Gurugram to get second biodiversity park in SikanderpurUpdated: Sep 15, 2020 00:15 IST
The Gurugram Metropolitan Development Authority (GMDA) and the Municipal Corporation of Gurugram (MCG) are jointly working on setting up a second biodiversity park in the city, in Sikanderpur, said officials privy to the matter on Monday.
GMDA officials said that the establishment of the park is part of a larger project of restoring a natural pond in the Sikanderpur area that used to exist till 1976. The new park, once constructed, will act as a catchment area for rainwater and will prevent south Gurugram from floods every monsoon season.
As per MCG officials, around 3,500 illegal shanties have been removed from Sikanderpur during multiple demolition drives in July and August this year. Around 300 acres of encroached MCG land has also reclaimed in the process. The new biodiversity park would come up on 150-200 acres of this reclaimed land, said GMDA officials.
The MCG has already started fencing the reclaimed land to prevent future encroachment. “Following multiple demolition drives over the last two months, encroachments on the MCG land in Sikanderpur have been largely removed. The reclaimed land has been handed over to the GMDA, while the MCG is also fencing the area to prevent future encroachment,” said Hariom Attri, joint commissioner, MCG.
MD Sinha, additional chief executive officer of GMDA, highlighted the importance of the new biodiversity park, which would have trees, plants, and shrubs native to the Aravallis and would act as a catchment area for accumulating rainwater and channelising it towards the pond. He further said that the new park will come up right opposite the existing biodiversity park, with the Mehrauli-Gurgaon (MG) Road dividing them.
In December 2018, the GMDA had released a concept paper titled “Revival and Habitat Eco-restoration of Sikanderpur Ghosi Waterbody.” The concept paper stated that, based on the 1976 survey of India’s topographic maps, a deep gorge could be seen between Nathupur Bundh and Chakkarpur-Wazirabad Bundh that used to carry run-off rainwater from the Aravallis to the Najafgarh lake. A large pond in the foothills of the Aravallis in Sikanderpur, which the GMDA is currently reviving, used to form the convergence point of the three streams.
The paper further highlighted the importance of this pond, which used to accumulate run-off rainwater flowing from the foothills of Aravallis and prevented areas in south Gurugram from flooding while also simultaneously recharging the underground water table.
As per the concept paper the “habitat restoration of the watershed would determine the success or failure of the entire project.”
Sinha said increasing the green cover, in the form of a park, is vital as it will act as a watershed area of 150-200 acres for augmenting the flow of rainwater.
“The objective is to restore the Aravallis to its pristine state and also restore the lake. We are also proposing the construction of a pipeline along with a treated water tank. When rainfall ends, we can fill up the pond with treated water. Once the pipeline is constructed, we will have to create an artificial wetland for treating this recycled water by introducing specially cultured bacteria and enzymes,” said Sinha.
Sinha added that the revival of the pond and the park is a long-term project. “This is not an engineering project and, hence, no specific timeline can be projected for it. It will take several years of continuous work for the restoration work to be completed. Currently, a large part of encroachment has been removed and fencing has been carried out by the MCG. After the end of monsoon season, we will start identifying patches of land where in-situ moisture conservation work can be done to improve the moisture retention of soil. Simultaneously, we will also be planting native vegetation,” said Sinha.
GMDA officials said that construction of natural embankments and check dams will help in moisture retention and reduction of soil erosion while planting natural vegetation would help in recharging groundwater.

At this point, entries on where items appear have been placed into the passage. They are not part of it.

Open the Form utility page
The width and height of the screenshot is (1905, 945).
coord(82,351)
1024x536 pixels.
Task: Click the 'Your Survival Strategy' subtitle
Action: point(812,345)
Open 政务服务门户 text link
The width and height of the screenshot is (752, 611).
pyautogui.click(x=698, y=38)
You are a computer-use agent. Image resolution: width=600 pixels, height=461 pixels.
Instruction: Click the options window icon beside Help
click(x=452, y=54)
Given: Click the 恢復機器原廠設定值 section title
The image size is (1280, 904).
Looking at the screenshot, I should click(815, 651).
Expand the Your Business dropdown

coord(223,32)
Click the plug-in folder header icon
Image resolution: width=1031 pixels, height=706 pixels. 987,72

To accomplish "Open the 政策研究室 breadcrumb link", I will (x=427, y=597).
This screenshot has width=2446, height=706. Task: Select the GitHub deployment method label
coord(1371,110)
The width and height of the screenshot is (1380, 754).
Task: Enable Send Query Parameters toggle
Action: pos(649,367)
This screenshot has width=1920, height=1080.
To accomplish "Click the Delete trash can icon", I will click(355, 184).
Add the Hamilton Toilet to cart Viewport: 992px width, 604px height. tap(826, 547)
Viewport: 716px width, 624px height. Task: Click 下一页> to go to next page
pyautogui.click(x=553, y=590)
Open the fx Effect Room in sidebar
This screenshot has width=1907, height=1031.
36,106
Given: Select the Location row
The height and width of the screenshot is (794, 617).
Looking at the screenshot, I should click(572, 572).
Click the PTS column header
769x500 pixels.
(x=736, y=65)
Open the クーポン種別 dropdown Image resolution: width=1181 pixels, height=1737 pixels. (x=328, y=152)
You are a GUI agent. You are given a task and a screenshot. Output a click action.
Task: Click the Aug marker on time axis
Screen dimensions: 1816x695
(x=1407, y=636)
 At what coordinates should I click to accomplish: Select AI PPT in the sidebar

Sinha said that the work of establishing a new park and restoring pond are being done separately, in two different parts.“In the first part, which involves the restoration of the pond, work has started with the help of corporate social responsibility(CSR) funds with IamGurgaon. In part two, which involves the establishment of a new park, removal of encroachments is largely over and now landscape designing work would start in consultation with the MCG,” said Sinha, adding that until earlier this year, the GMDA was singularly involved in this project. However, now the MCG has also been roped in.
Sinha said that IamGurgaon, a non-profit organisation, has been roped in to work for part one of the project. He, however, said that a final decision on whether the GMDA and MCG themselves would handle part two of the project or whether the work would also be handed over to a third-party is yet to be decided.
Both the MCG and IamGurgaon have been jointly maintaining the original 370-acre Aravalli biodiversity park ever since it opened in June 2010.